Stored data entries

━━━━━━━━━━━━━━━━

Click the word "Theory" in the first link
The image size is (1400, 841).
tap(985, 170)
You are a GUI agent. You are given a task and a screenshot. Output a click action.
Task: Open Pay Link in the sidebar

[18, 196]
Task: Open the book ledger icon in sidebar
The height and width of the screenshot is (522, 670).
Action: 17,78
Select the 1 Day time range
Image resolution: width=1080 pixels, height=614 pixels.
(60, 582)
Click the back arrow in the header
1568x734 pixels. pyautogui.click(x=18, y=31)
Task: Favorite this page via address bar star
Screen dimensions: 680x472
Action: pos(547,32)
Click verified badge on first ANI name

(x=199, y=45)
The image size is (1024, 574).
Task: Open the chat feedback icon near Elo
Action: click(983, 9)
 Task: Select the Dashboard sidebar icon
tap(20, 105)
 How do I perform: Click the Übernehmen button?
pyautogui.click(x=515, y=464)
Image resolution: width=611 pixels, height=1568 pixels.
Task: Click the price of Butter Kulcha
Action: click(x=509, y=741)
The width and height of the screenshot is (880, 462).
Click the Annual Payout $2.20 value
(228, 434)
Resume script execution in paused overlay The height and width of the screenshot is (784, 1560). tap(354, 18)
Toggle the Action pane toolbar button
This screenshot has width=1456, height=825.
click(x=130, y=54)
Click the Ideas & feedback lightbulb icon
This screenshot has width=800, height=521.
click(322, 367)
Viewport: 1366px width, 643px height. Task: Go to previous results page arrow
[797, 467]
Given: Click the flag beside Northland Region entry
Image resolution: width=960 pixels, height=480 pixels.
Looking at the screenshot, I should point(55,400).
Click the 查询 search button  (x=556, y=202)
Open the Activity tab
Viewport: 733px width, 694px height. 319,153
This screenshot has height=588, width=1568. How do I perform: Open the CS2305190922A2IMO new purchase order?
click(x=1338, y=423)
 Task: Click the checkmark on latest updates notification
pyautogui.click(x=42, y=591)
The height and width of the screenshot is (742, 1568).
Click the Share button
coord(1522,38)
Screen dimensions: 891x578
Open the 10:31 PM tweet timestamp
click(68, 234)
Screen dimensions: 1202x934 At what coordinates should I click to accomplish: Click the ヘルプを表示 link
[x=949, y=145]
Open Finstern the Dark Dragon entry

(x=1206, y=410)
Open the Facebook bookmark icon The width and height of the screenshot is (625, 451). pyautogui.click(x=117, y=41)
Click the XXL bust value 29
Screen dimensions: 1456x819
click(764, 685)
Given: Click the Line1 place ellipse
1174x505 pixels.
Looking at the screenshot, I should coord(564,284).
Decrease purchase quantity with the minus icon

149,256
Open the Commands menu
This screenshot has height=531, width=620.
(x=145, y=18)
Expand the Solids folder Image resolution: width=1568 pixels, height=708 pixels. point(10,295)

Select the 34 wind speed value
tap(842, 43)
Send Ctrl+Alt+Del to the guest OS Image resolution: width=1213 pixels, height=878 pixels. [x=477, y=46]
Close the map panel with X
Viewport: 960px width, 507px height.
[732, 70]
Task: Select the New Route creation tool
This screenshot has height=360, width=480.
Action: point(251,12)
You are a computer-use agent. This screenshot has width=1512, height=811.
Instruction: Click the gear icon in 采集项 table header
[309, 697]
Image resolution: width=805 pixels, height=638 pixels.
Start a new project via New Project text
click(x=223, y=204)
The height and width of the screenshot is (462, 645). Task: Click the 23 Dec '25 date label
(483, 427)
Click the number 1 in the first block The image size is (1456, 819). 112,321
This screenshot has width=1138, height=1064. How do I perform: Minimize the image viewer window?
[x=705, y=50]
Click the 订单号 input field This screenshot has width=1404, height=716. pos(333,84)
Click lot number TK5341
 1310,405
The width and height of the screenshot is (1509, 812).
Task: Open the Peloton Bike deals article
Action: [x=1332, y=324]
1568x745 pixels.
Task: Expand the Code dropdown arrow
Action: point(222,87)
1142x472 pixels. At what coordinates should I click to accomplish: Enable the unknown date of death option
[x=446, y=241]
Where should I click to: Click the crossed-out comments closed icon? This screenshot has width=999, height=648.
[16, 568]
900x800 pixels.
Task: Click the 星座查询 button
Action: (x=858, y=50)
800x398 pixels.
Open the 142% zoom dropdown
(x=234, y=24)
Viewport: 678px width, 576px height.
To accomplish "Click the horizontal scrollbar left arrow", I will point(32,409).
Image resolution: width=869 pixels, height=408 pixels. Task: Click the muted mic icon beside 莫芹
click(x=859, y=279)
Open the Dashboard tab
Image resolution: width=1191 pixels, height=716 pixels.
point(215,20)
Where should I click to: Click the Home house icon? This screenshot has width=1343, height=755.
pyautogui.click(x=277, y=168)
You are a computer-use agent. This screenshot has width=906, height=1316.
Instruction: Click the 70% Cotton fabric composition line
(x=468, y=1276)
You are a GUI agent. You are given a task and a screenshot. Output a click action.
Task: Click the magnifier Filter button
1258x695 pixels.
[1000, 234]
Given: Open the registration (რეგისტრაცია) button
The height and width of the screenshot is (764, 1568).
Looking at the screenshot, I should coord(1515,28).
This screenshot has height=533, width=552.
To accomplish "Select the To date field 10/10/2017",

━━━━━━━━━━━━━━━━

Exercise requirements:
Using the data above, reproduce every line exactly.

The answer:
Click the word "Theory" in the first link
The image size is (1400, 841).
tap(985, 170)
You are a GUI agent. You are given a task and a screenshot. Output a click action.
Task: Open Pay Link in the sidebar

[18, 196]
Task: Open the book ledger icon in sidebar
The height and width of the screenshot is (522, 670).
Action: 17,78
Select the 1 Day time range
Image resolution: width=1080 pixels, height=614 pixels.
(60, 582)
Click the back arrow in the header
1568x734 pixels. pyautogui.click(x=18, y=31)
Task: Favorite this page via address bar star
Screen dimensions: 680x472
Action: pos(547,32)
Click verified badge on first ANI name

(x=199, y=45)
The image size is (1024, 574).
Task: Open the chat feedback icon near Elo
Action: click(983, 9)
 Task: Select the Dashboard sidebar icon
tap(20, 105)
 How do I perform: Click the Übernehmen button?
pyautogui.click(x=515, y=464)
Image resolution: width=611 pixels, height=1568 pixels.
Task: Click the price of Butter Kulcha
Action: click(x=509, y=741)
The width and height of the screenshot is (880, 462).
Click the Annual Payout $2.20 value
(228, 434)
Resume script execution in paused overlay The height and width of the screenshot is (784, 1560). tap(354, 18)
Toggle the Action pane toolbar button
This screenshot has width=1456, height=825.
click(x=130, y=54)
Click the Ideas & feedback lightbulb icon
This screenshot has width=800, height=521.
click(322, 367)
Viewport: 1366px width, 643px height. Task: Go to previous results page arrow
[797, 467]
Given: Click the flag beside Northland Region entry
Image resolution: width=960 pixels, height=480 pixels.
Looking at the screenshot, I should point(55,400).
Click the 查询 search button  (x=556, y=202)
Open the Activity tab
Viewport: 733px width, 694px height. 319,153
This screenshot has height=588, width=1568. How do I perform: Open the CS2305190922A2IMO new purchase order?
click(x=1338, y=423)
 Task: Click the checkmark on latest updates notification
pyautogui.click(x=42, y=591)
The height and width of the screenshot is (742, 1568).
Click the Share button
coord(1522,38)
Screen dimensions: 891x578
Open the 10:31 PM tweet timestamp
click(68, 234)
Screen dimensions: 1202x934 At what coordinates should I click to accomplish: Click the ヘルプを表示 link
[x=949, y=145]
Open Finstern the Dark Dragon entry

(x=1206, y=410)
Open the Facebook bookmark icon The width and height of the screenshot is (625, 451). pyautogui.click(x=117, y=41)
Click the XXL bust value 29
Screen dimensions: 1456x819
click(764, 685)
Given: Click the Line1 place ellipse
1174x505 pixels.
Looking at the screenshot, I should coord(564,284).
Decrease purchase quantity with the minus icon

149,256
Open the Commands menu
This screenshot has height=531, width=620.
(x=145, y=18)
Expand the Solids folder Image resolution: width=1568 pixels, height=708 pixels. point(10,295)

Select the 34 wind speed value
tap(842, 43)
Send Ctrl+Alt+Del to the guest OS Image resolution: width=1213 pixels, height=878 pixels. [x=477, y=46]
Close the map panel with X
Viewport: 960px width, 507px height.
[732, 70]
Task: Select the New Route creation tool
This screenshot has height=360, width=480.
Action: point(251,12)
You are a computer-use agent. This screenshot has width=1512, height=811.
Instruction: Click the gear icon in 采集项 table header
[309, 697]
Image resolution: width=805 pixels, height=638 pixels.
Start a new project via New Project text
click(x=223, y=204)
The height and width of the screenshot is (462, 645). Task: Click the 23 Dec '25 date label
(483, 427)
Click the number 1 in the first block The image size is (1456, 819). 112,321
This screenshot has width=1138, height=1064. How do I perform: Minimize the image viewer window?
[x=705, y=50]
Click the 订单号 input field This screenshot has width=1404, height=716. pos(333,84)
Click lot number TK5341
 1310,405
The width and height of the screenshot is (1509, 812).
Task: Open the Peloton Bike deals article
Action: [x=1332, y=324]
1568x745 pixels.
Task: Expand the Code dropdown arrow
Action: point(222,87)
1142x472 pixels. At what coordinates should I click to accomplish: Enable the unknown date of death option
[x=446, y=241]
Where should I click to: Click the crossed-out comments closed icon? This screenshot has width=999, height=648.
[16, 568]
900x800 pixels.
Task: Click the 星座查询 button
Action: (x=858, y=50)
800x398 pixels.
Open the 142% zoom dropdown
(x=234, y=24)
Viewport: 678px width, 576px height.
To accomplish "Click the horizontal scrollbar left arrow", I will point(32,409).
Image resolution: width=869 pixels, height=408 pixels. Task: Click the muted mic icon beside 莫芹
click(x=859, y=279)
Open the Dashboard tab
Image resolution: width=1191 pixels, height=716 pixels.
point(215,20)
Where should I click to: Click the Home house icon? This screenshot has width=1343, height=755.
pyautogui.click(x=277, y=168)
You are a computer-use agent. This screenshot has width=906, height=1316.
Instruction: Click the 70% Cotton fabric composition line
(x=468, y=1276)
You are a GUI agent. You are given a task and a screenshot. Output a click action.
Task: Click the magnifier Filter button
1258x695 pixels.
[1000, 234]
Given: Open the registration (რეგისტრაცია) button
The height and width of the screenshot is (764, 1568).
Looking at the screenshot, I should coord(1515,28).
This screenshot has height=533, width=552.
To accomplish "Select the To date field 10/10/2017",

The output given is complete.